CHAPTER 3 THE MODERN VISUALITY IN THE EAST

Returning to the here and now it will be essential to assess the relationship of the water body and its engagement to the public. Browsing social media, the popular noticeable locations are the historical fabric of Carp on the inland, what was formerly the old walled town city, but also the new high-rises and the shopping complex situated at the “new” Quanzhou harbor front. 6-kilometer downstream from the Jubao quay and juxtaposed to the remaining estuary docks and Zhenwu temple which were included in the UNESCO nomination, facing the river is located a ‘sky wheel’ as part of new mixed-use development. The project1 is one of the Quanzhou-great-bay urban planning projects that are erecting in Donghai. The first large-scale iron and steel Ferris wheel was created for the 1893 Chicago World’ Fair by a company that tested these structural materials for the bridges and railways then under construction. This gigantic wheel was to amaze the visitors, intended to surpass the wonder of the Eiffel Tower in the earlier World’s Fair in Paris (1889).
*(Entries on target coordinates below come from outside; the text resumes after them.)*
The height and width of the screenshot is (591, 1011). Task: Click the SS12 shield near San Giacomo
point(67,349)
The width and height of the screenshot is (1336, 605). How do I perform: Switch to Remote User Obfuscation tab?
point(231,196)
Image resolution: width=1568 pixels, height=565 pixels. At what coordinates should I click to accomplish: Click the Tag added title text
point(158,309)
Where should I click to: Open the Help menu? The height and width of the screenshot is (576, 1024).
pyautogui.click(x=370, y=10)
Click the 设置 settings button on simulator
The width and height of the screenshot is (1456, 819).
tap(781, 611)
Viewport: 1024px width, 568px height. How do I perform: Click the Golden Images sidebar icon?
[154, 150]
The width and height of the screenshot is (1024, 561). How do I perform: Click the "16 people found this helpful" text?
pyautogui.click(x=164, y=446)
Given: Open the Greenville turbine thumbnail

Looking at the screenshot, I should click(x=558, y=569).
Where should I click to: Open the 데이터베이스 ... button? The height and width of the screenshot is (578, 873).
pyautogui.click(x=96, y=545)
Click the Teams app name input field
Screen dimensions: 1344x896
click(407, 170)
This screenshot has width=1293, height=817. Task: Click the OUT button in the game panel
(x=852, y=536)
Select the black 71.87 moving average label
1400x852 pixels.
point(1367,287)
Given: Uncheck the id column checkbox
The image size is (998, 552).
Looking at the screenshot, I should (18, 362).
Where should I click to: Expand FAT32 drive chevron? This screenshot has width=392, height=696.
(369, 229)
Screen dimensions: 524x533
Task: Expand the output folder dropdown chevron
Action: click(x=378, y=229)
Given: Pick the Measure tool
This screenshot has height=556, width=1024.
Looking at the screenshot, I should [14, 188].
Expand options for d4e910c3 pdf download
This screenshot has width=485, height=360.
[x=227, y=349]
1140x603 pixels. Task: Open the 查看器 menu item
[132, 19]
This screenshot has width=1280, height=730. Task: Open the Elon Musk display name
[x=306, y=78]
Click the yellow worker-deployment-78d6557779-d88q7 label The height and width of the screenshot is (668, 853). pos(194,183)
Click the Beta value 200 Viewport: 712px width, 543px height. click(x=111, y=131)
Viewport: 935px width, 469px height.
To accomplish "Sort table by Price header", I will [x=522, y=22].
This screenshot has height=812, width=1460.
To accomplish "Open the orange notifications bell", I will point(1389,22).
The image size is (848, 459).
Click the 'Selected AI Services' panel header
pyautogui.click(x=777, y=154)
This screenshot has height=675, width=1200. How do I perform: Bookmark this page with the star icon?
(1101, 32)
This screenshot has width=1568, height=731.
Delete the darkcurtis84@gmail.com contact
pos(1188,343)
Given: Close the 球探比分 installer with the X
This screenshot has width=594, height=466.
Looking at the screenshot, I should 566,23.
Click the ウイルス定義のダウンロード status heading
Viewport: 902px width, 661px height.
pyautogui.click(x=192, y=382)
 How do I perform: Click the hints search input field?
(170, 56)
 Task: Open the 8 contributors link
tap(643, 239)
Ever Since then, Ferris wheels have been a celebrated architectural approach to establish an image of urban modernity, both as a device for viewing the city from above and being viewed from afar as an iconic object in the urban landscape. Simmel has pointed out that in modernity, the visual has become the predominant sensory mode.2 The Ferris wheel in Donghai allowed the new metropolitan city to unfold while being the passengers inside the wheel cabins were up in the air with the skyscrapers while taking in the river Jin as a part of the scene beyond. The water and its bund are no longer the source of everyday life as it had been with the old orders, but have become an object on display for visual consumption. The photos of and from the sky wheel and the glaring glass facades of office towers as the backdrop represent progress, refinement, and the new. The river in this setting is a feature of a generic globalized urban image and no longer speaks of a complex and diverse Quanzhou identity.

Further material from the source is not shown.